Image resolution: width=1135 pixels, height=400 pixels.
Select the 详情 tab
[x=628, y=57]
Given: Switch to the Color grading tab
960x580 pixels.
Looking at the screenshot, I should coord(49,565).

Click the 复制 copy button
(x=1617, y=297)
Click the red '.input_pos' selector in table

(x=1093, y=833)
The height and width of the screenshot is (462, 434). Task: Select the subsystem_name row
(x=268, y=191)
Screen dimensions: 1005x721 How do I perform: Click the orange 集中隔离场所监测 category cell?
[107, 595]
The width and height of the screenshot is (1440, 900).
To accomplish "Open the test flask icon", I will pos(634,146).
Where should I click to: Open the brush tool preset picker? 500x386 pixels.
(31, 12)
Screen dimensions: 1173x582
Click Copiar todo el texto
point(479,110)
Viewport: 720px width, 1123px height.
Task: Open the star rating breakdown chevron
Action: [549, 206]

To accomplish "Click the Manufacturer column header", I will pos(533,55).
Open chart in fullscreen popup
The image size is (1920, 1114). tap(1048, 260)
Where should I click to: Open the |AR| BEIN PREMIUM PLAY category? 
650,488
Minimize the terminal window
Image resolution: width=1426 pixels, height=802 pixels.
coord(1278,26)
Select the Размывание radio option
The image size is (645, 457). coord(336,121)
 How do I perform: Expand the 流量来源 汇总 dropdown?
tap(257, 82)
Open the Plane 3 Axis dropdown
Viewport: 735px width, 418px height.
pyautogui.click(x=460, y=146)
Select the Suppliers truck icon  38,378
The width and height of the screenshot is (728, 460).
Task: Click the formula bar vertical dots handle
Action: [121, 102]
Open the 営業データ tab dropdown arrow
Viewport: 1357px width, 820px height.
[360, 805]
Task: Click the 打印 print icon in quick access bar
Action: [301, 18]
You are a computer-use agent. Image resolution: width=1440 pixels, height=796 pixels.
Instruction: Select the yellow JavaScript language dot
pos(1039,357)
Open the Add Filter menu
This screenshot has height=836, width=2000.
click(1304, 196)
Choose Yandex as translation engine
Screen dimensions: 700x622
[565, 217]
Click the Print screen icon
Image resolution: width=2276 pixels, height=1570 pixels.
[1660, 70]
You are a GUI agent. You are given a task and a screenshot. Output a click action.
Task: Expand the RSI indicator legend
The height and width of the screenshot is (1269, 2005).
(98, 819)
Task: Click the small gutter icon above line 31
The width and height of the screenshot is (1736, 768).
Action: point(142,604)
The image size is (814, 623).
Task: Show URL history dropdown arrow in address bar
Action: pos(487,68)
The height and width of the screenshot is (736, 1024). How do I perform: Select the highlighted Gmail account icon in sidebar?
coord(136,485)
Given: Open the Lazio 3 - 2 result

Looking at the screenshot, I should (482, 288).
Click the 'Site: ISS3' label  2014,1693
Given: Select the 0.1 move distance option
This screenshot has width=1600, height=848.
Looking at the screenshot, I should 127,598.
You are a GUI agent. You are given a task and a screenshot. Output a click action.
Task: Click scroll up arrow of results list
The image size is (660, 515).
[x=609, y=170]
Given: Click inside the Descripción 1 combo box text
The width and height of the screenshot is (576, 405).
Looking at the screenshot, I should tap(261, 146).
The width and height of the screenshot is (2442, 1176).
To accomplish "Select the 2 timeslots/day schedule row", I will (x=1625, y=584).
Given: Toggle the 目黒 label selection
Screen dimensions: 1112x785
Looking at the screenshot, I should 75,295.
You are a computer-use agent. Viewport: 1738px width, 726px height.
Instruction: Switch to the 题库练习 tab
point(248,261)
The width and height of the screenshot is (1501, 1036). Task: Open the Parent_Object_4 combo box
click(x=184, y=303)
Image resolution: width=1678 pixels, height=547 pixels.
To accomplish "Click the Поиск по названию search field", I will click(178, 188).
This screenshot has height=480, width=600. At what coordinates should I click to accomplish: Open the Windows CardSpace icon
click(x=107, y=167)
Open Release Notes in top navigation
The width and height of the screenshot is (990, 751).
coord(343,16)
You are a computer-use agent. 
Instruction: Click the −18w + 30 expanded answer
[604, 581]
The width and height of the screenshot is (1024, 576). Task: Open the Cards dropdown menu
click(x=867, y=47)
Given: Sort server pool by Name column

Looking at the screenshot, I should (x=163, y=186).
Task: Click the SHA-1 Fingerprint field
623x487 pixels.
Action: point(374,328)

#### Work to do
Which lines in the entries contain the string "arrow"? Gather every one of them, treating uppercase and lowercase as different.

#### Response below
Open the 営業データ tab dropdown arrow
Task: Show URL history dropdown arrow in address bar
Task: Click scroll up arrow of results list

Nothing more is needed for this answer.